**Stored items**
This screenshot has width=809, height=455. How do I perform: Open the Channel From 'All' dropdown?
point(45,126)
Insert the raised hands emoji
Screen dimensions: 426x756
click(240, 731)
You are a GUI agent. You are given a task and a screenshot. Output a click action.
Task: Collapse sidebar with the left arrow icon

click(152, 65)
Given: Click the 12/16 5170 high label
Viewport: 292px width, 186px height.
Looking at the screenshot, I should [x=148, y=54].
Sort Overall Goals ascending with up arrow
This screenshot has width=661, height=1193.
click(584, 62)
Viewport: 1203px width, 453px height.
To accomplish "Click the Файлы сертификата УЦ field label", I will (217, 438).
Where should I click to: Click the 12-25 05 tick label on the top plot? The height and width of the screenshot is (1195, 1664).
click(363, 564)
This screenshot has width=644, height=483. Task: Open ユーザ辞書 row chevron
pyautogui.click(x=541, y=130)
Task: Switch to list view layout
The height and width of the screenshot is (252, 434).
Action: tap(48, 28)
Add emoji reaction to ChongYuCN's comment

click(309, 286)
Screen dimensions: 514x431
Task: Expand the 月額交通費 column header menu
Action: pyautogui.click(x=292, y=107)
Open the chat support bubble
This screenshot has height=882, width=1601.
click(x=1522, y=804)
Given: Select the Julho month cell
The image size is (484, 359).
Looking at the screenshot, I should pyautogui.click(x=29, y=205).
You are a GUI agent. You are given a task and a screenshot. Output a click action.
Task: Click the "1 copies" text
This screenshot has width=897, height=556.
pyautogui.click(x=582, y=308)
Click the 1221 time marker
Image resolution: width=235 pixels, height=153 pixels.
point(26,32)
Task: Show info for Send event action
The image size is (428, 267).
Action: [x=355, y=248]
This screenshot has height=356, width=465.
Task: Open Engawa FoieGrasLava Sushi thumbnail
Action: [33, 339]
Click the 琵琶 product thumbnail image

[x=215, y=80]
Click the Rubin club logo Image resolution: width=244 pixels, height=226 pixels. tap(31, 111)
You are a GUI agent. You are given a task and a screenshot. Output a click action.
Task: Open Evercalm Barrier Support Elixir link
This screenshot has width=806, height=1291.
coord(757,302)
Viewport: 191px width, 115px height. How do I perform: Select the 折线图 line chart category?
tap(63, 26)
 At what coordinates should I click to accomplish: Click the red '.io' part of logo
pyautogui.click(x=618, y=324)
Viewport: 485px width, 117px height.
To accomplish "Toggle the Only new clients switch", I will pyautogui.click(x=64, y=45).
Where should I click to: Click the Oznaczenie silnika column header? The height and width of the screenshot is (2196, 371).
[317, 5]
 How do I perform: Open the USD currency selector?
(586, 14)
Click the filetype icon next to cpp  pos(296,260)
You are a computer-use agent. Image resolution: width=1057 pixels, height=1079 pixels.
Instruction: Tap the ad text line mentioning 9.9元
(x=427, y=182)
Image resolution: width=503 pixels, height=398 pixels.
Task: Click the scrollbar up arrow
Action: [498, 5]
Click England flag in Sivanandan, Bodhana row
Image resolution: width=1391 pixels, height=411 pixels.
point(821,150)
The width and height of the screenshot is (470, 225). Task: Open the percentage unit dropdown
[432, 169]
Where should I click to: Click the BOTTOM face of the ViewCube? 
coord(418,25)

**Work to be completed**
The expected result is every record above, duplicated exactly.

**Output of the task**
This screenshot has width=809, height=455. How do I perform: Open the Channel From 'All' dropdown?
point(45,126)
Insert the raised hands emoji
Screen dimensions: 426x756
click(240, 731)
You are a GUI agent. You are given a task and a screenshot. Output a click action.
Task: Collapse sidebar with the left arrow icon

click(152, 65)
Given: Click the 12/16 5170 high label
Viewport: 292px width, 186px height.
Looking at the screenshot, I should [x=148, y=54].
Sort Overall Goals ascending with up arrow
This screenshot has width=661, height=1193.
click(584, 62)
Viewport: 1203px width, 453px height.
To accomplish "Click the Файлы сертификата УЦ field label", I will (217, 438).
Where should I click to: Click the 12-25 05 tick label on the top plot? The height and width of the screenshot is (1195, 1664).
click(363, 564)
This screenshot has width=644, height=483. Task: Open ユーザ辞書 row chevron
pyautogui.click(x=541, y=130)
Task: Switch to list view layout
The height and width of the screenshot is (252, 434).
Action: tap(48, 28)
Add emoji reaction to ChongYuCN's comment

click(309, 286)
Screen dimensions: 514x431
Task: Expand the 月額交通費 column header menu
Action: pyautogui.click(x=292, y=107)
Open the chat support bubble
This screenshot has height=882, width=1601.
click(x=1522, y=804)
Given: Select the Julho month cell
The image size is (484, 359).
Looking at the screenshot, I should pyautogui.click(x=29, y=205).
You are a GUI agent. You are given a task and a screenshot. Output a click action.
Task: Click the "1 copies" text
This screenshot has width=897, height=556.
pyautogui.click(x=582, y=308)
Click the 1221 time marker
Image resolution: width=235 pixels, height=153 pixels.
point(26,32)
Task: Show info for Send event action
The image size is (428, 267).
Action: [x=355, y=248]
This screenshot has height=356, width=465.
Task: Open Engawa FoieGrasLava Sushi thumbnail
Action: [33, 339]
Click the 琵琶 product thumbnail image

[x=215, y=80]
Click the Rubin club logo Image resolution: width=244 pixels, height=226 pixels. tap(31, 111)
You are a GUI agent. You are given a task and a screenshot. Output a click action.
Task: Open Evercalm Barrier Support Elixir link
This screenshot has width=806, height=1291.
coord(757,302)
Viewport: 191px width, 115px height. How do I perform: Select the 折线图 line chart category?
tap(63, 26)
 At what coordinates should I click to accomplish: Click the red '.io' part of logo
pyautogui.click(x=618, y=324)
Viewport: 485px width, 117px height.
To accomplish "Toggle the Only new clients switch", I will pyautogui.click(x=64, y=45).
Where should I click to: Click the Oznaczenie silnika column header? The height and width of the screenshot is (2196, 371).
[317, 5]
 How do I perform: Open the USD currency selector?
(586, 14)
Click the filetype icon next to cpp  pos(296,260)
You are a computer-use agent. Image resolution: width=1057 pixels, height=1079 pixels.
Instruction: Tap the ad text line mentioning 9.9元
(x=427, y=182)
Image resolution: width=503 pixels, height=398 pixels.
Task: Click the scrollbar up arrow
Action: [498, 5]
Click England flag in Sivanandan, Bodhana row
Image resolution: width=1391 pixels, height=411 pixels.
point(821,150)
The width and height of the screenshot is (470, 225). Task: Open the percentage unit dropdown
[432, 169]
Where should I click to: Click the BOTTOM face of the ViewCube? 
coord(418,25)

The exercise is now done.